Il y avait de quoi être nerveux durant l’attente de la sortie de Black Earth Tiger. Autant le premier album des cinq américains s’était révélé être une excellente surprise Emo-Punk, autant ce nouvel opus avait intérêt à être du même accabit. Et, nom d’un ptit bonhomme, c’est franchement le cas.

Intro, pas franchement interessante, passons. ‘Cottonmouth‘ ouvre le bal. Déjà connue des amis virtuels du groupe sur Myspace, ce morceau, marque une rupture claire entre le Emanuel ancien et l’actuel. Beaucoup moins tapageur, et peut etre un peu moins punk, l’énergie est cependant bien là, et ce n’est pas ‘Anathamatics‘ qui nous fera dire le contraire.

On se dit que ça y est, la rage adolescente est passée, que le groupe a compris qu’il ne servait a rien de ne faire que du bruit quand on n’était pas contents, que hurler ‘Buy American Machines‘ ironiquement, c’était rigolo mais pas plus, et qu’il fallait parfois se poser un peu et attaquer de manière biaisée. C’est le cas avec ‘My Antapex‘ sorte de bluette émo bien maîtrisée et loin d’être crétine comme le mot bluette aurait, en fait pu le laisser supposer, puissance maîtrisée, contenue.

Bien sûr des morceaux comme ‘Abandonment Star‘ et ‘Phobos‘ marque un retour aux sources. La fin de l’album est, en seulement trois morceaux, totalement dantesque. Avec Terry Date aux manettes (Deftones, Otep, …) on pouvait s’attendre à du lourd. ‘Year Of The Pig‘ est purement inspiré du combo de gros Chino et sonne formidablement bien, comme le morceau de cloture, reprise de l’intro, ‘Whiteflag‘, grosse rythmique, lead guitare evanescente par dessus (j’ai casé evanescente quoi !) et chant lancinant.
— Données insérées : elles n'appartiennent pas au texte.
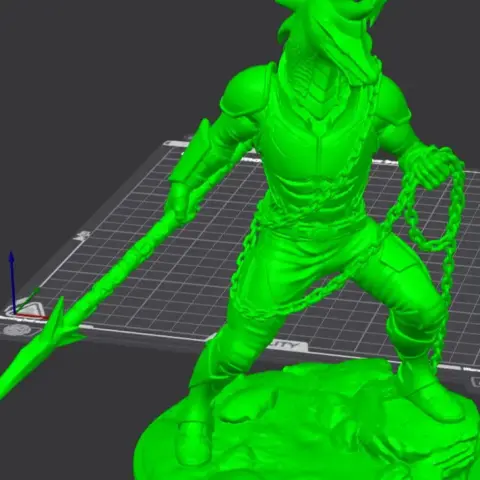Click the round logo stamp below the origin
The width and height of the screenshot is (480, 480).
click(x=17, y=330)
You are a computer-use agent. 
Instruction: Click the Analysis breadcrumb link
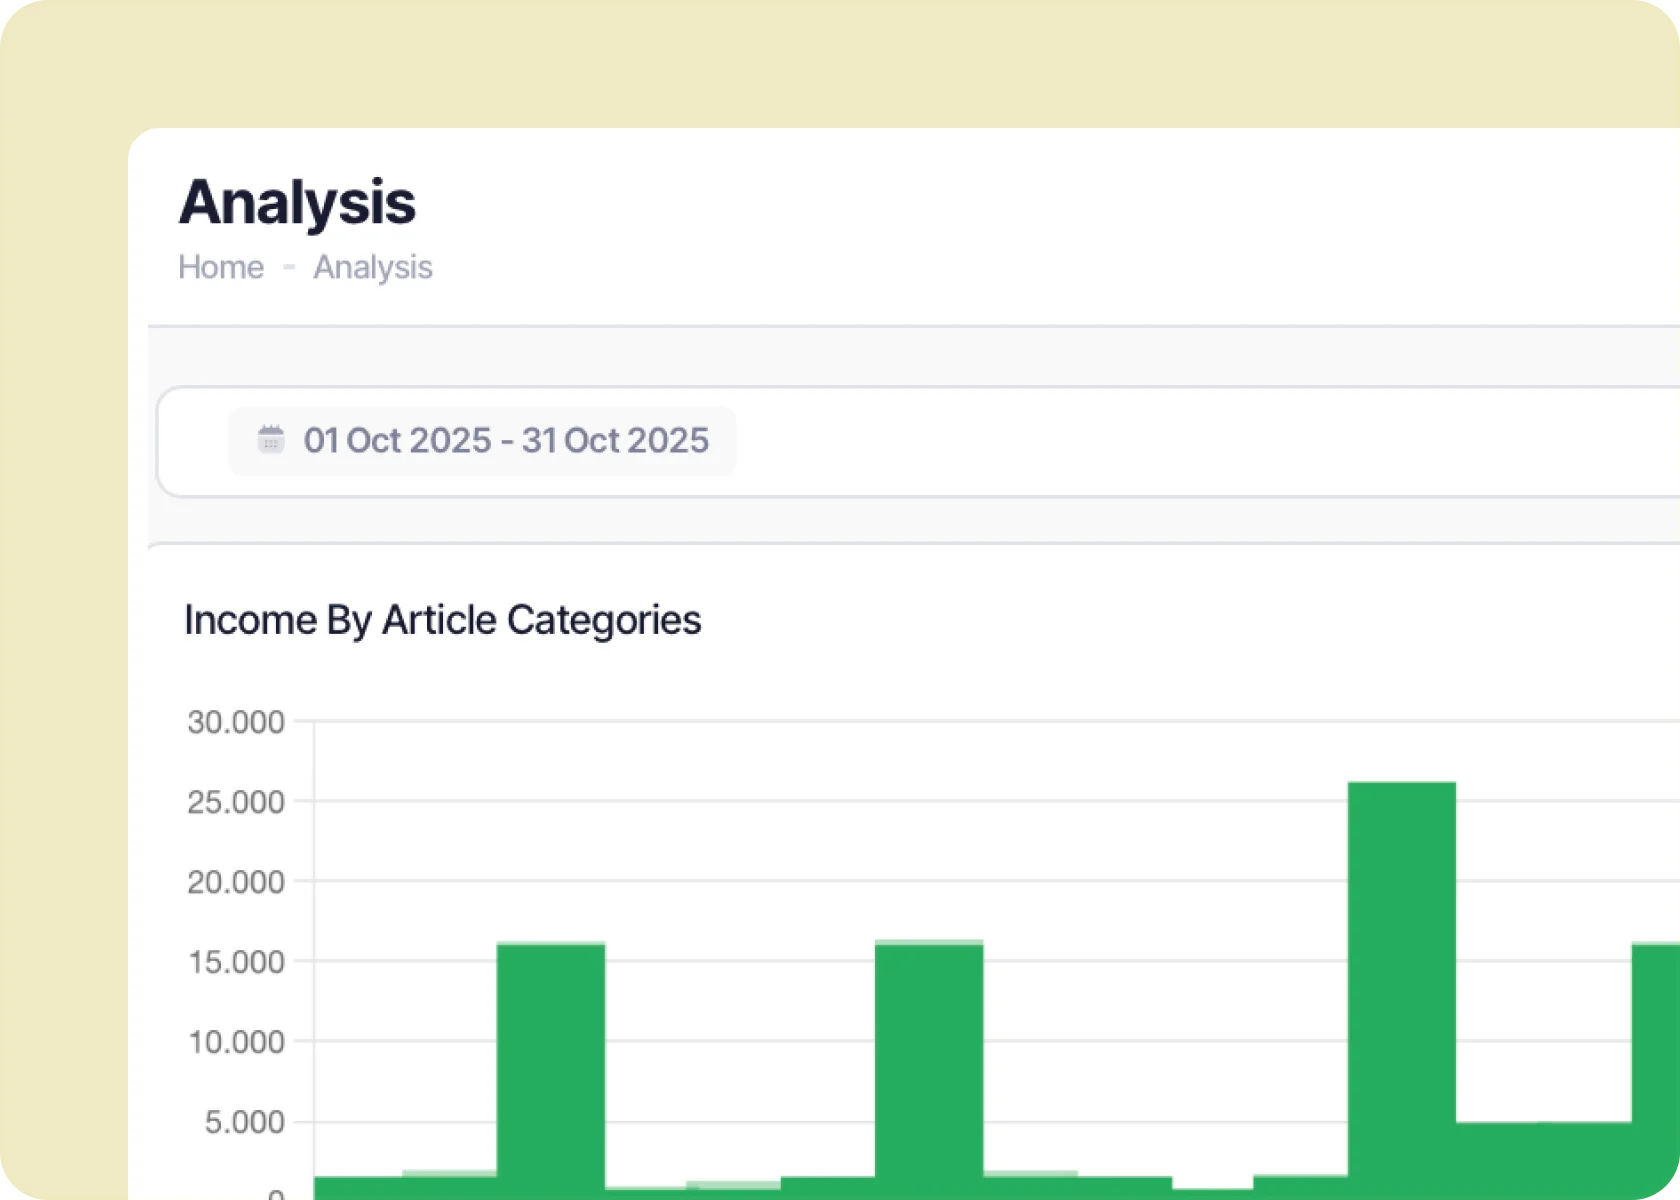pyautogui.click(x=373, y=267)
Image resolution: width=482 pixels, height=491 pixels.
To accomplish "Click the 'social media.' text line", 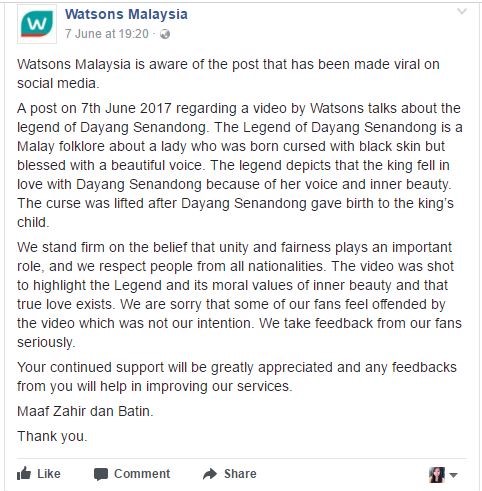I will [58, 83].
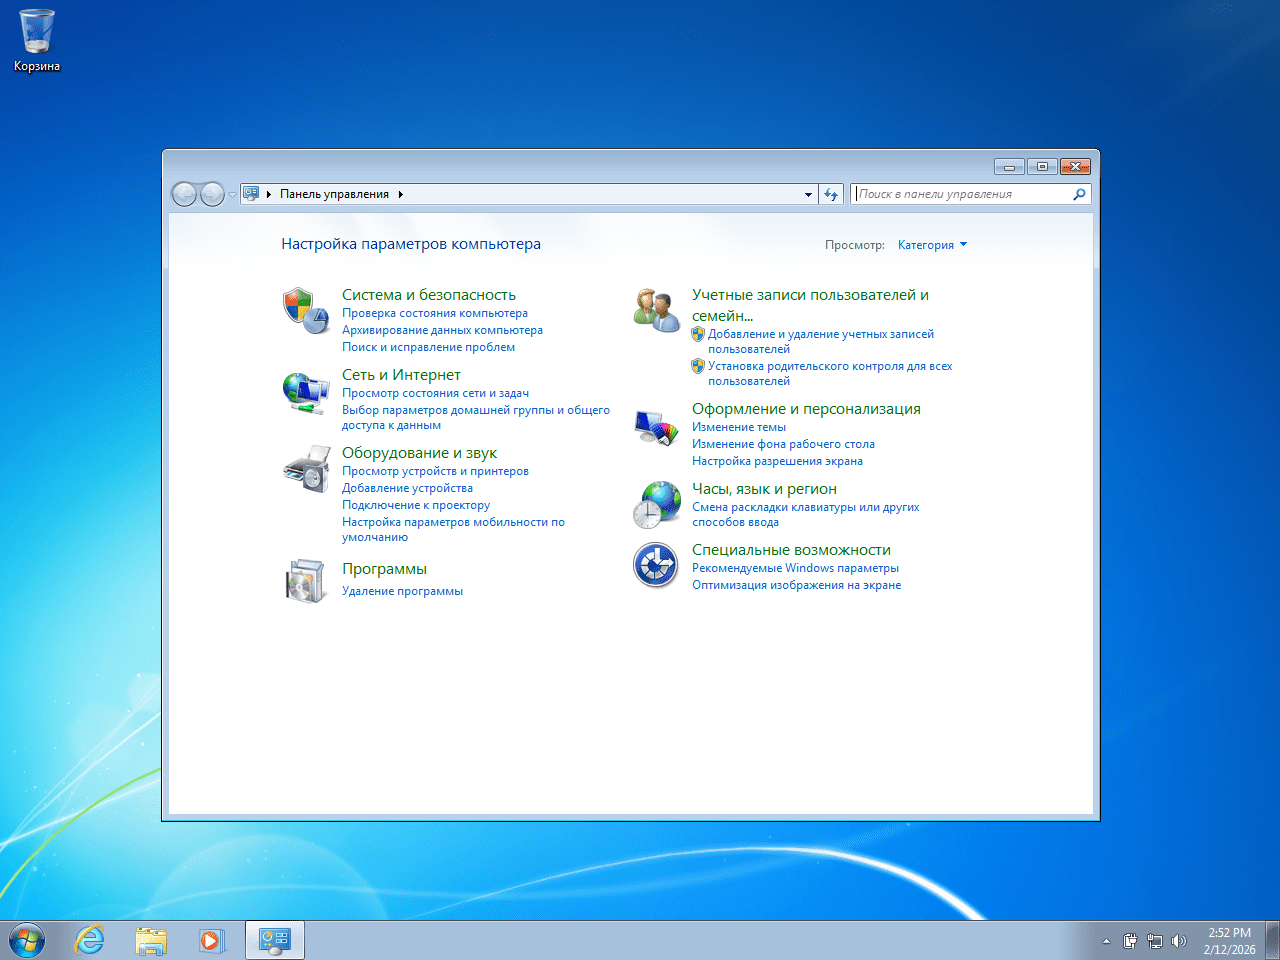Click the System and Security shield icon
This screenshot has height=960, width=1280.
tap(306, 310)
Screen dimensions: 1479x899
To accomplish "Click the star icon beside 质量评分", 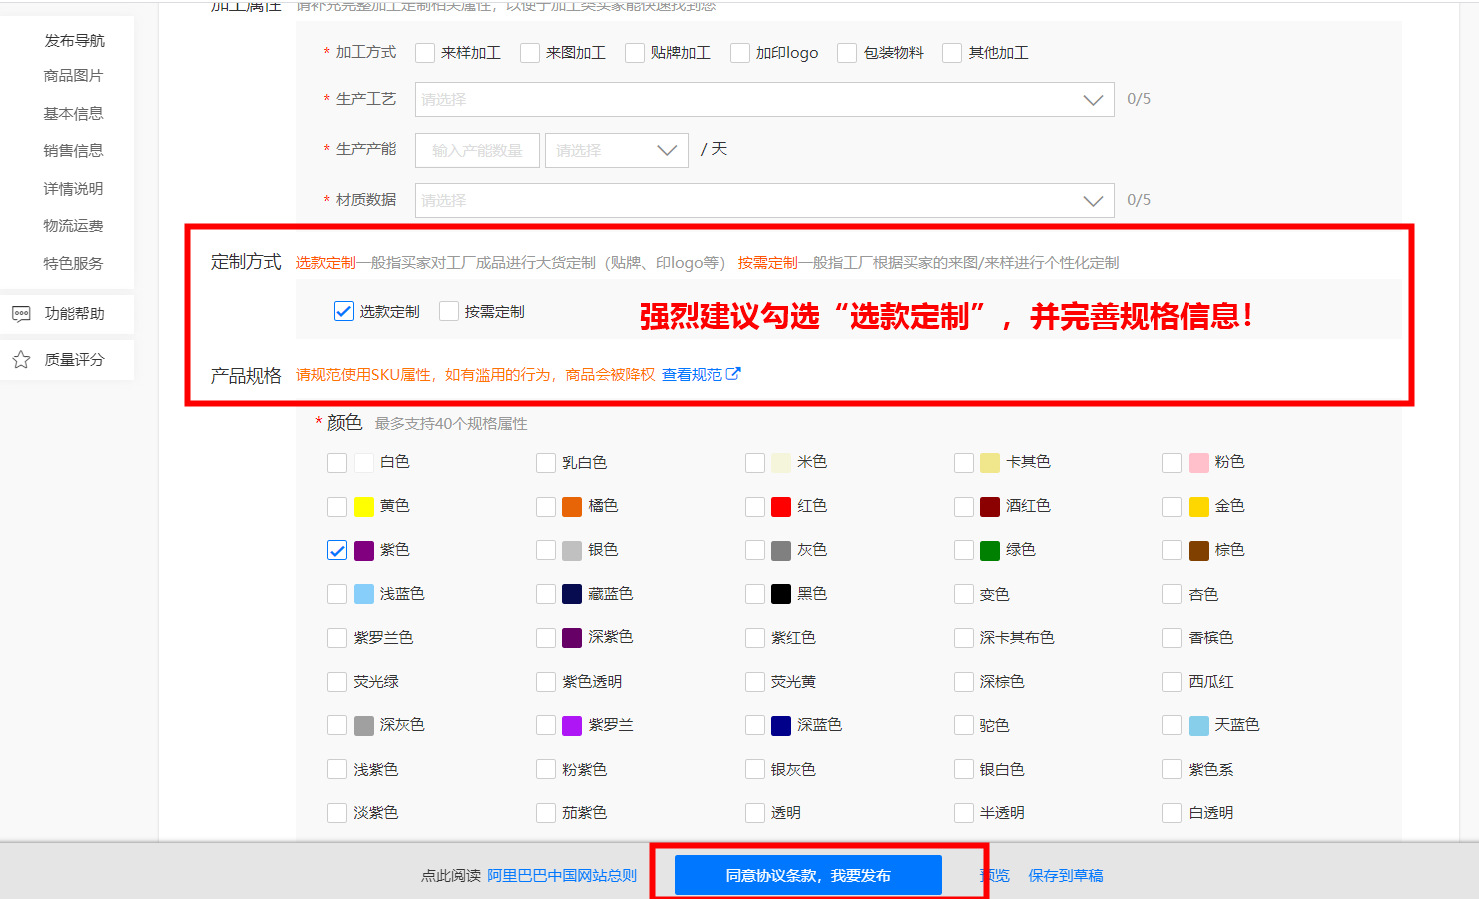I will click(21, 359).
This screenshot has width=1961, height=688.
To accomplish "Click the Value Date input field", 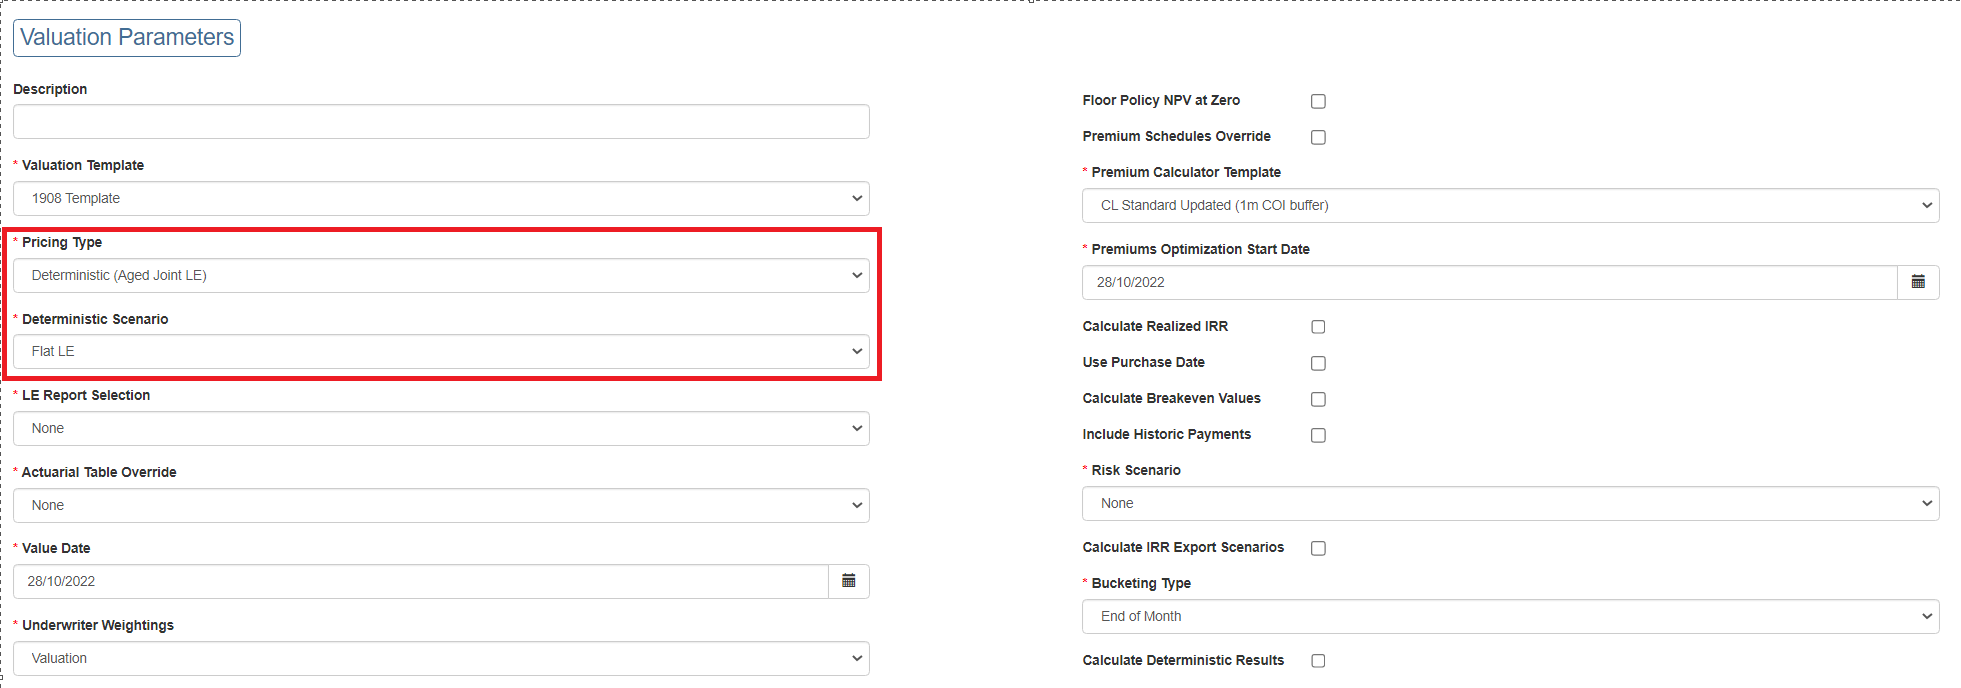I will click(420, 581).
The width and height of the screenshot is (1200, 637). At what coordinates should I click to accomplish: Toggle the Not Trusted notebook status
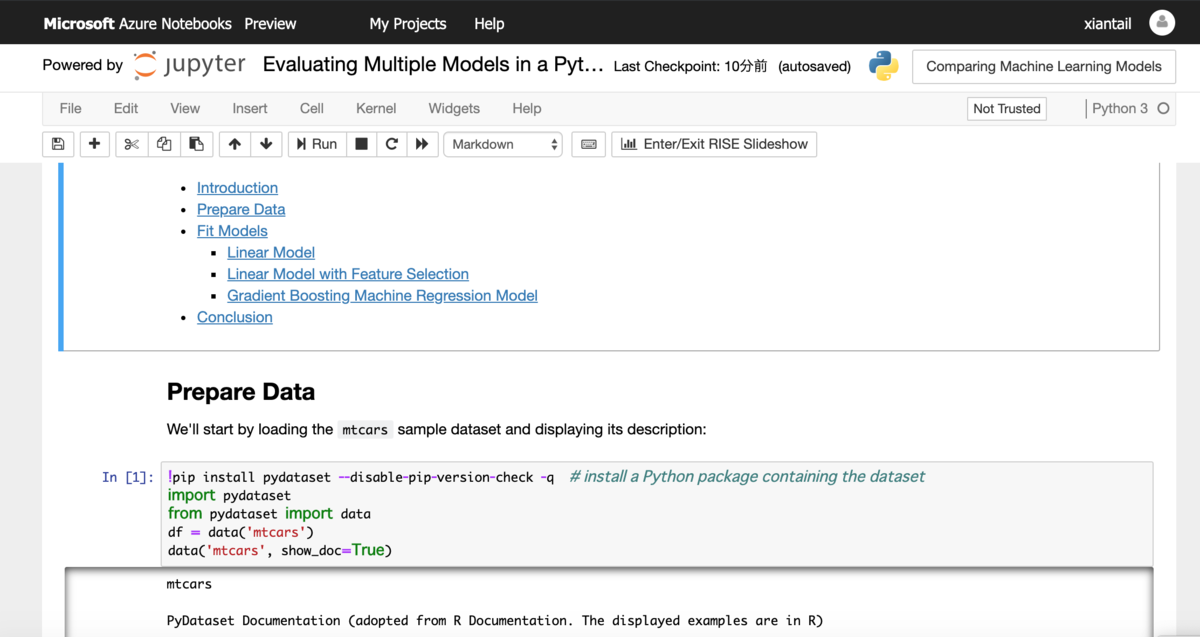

Du pur Deftones, encore une fois, puissance lâchée, explosion.

Le groupe avait clamé son amour pour la scène rock des années 90, de Nirvana à Deftones ou encore les Smashing Pumpkins, et tout en réussissant à s’imprégner intelligement de ces références et en choisissant une autre voix que celle tracée par leur premier album, Emanuel passe du staut de surprise à celui de groupe attendu au tournant pour la suite.